Given instruction » Copy each of the following entries word for word.

Data lines »
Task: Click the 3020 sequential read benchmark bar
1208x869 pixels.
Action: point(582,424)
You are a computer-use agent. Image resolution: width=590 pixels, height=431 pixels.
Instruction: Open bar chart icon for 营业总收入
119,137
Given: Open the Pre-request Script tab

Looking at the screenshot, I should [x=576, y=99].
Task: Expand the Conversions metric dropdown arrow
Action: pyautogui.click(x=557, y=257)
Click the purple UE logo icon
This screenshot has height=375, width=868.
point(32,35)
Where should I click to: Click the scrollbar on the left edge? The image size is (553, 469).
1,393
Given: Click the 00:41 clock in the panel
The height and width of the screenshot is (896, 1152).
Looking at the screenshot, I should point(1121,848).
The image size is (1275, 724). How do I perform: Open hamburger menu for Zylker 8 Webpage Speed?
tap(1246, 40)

Solution »
Task: Click the 3020 sequential read benchmark bar
1208x869 pixels.
Action: point(582,424)
You are a computer-use agent. Image resolution: width=590 pixels, height=431 pixels.
Instruction: Open bar chart icon for 营业总收入
119,137
Given: Open the Pre-request Script tab

Looking at the screenshot, I should [x=576, y=99].
Task: Expand the Conversions metric dropdown arrow
Action: pyautogui.click(x=557, y=257)
Click the purple UE logo icon
This screenshot has height=375, width=868.
point(32,35)
Where should I click to: Click the scrollbar on the left edge? The image size is (553, 469).
1,393
Given: Click the 00:41 clock in the panel
The height and width of the screenshot is (896, 1152).
Looking at the screenshot, I should point(1121,848).
The image size is (1275, 724). How do I perform: Open hamburger menu for Zylker 8 Webpage Speed?
tap(1246, 40)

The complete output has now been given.